Nun beschäftigt die Frage, weshalb man moralisch sein soll, nicht nur Finanzmarktteilnehmer des Jahres 2015. Bereits Plato warf die Frage des „ob“ in seiner Politeia auf. Theologische Herleitungen außen vor gelassen, verweist das Sollen auf eine Akzeptanz besserer Gründe, zum Beispiel anhand der Theorie der rationalen Entscheidung. Die Antwort auf die Frage hängt also vom jeweiligen Verständnis von Vernunft ab.

Einschränkung

Ethik als praktische Wissenschaft kann nur allgemeine Prinzipien guten Handelns oder ethischen Urteilens begründen. Die Anwendung auf den einzelnen Fall ist im Allgemeinen nicht leistbar, sondern bleibt Aufgabe der praktischen Urteilskraft und des geschulten Gewissens. Bereits Aristoteles verglich dies mit der Kunst des Arztes oder Steuermannes.

Diese Einschränkung führt unmittelbar zum Durchsetzungsproblem der Ethik. Die Einsicht in die Richtigkeit ethischer Prinzipien mag zwar vorhanden sein, daraus folgt aber nicht automatisch, dass der Mensch auch im ethischen Sinne handelt (Schopenhauer).
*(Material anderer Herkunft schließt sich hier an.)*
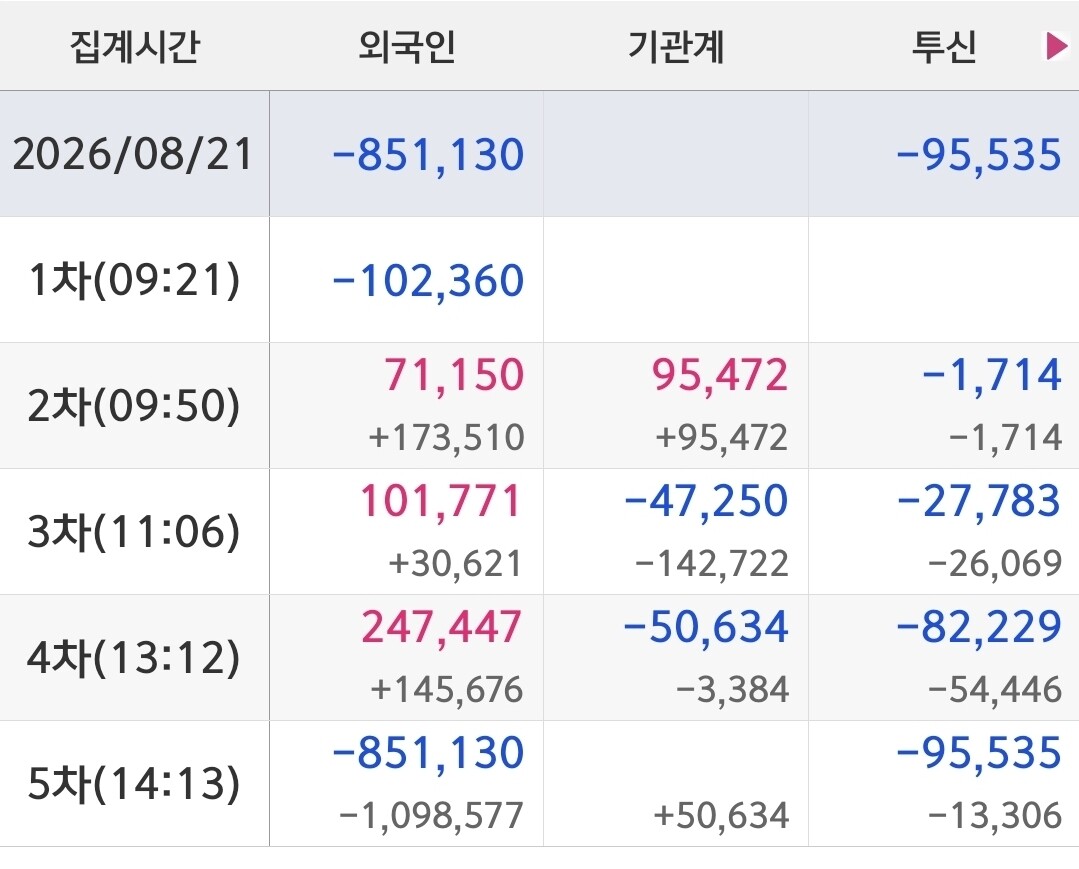Image resolution: width=1079 pixels, height=869 pixels.
Task: Click the 투신 column header
Action: 944,47
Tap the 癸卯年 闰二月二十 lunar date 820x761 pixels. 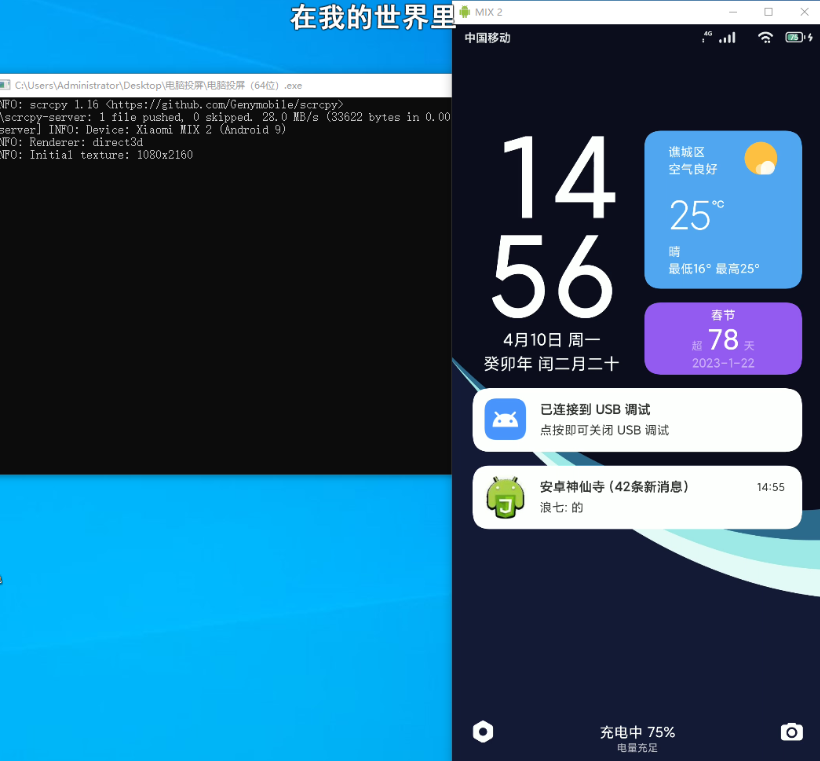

Die Einsicht in das richtige Handeln bedarf einer zusätzlichen Motivation oder eines Zwangs.

Für Finanzmarktteilnehmer des Jahres 2015 übersetzt: der Einzelne benötigt Wissen und Willen (intrinsisch), gepaart mit Zuckerbrot und Peitsche (extrinsisch), um seine Einsicht in die Richtigkeit ethischer Prinzipien auch in die Tat umzusetzen.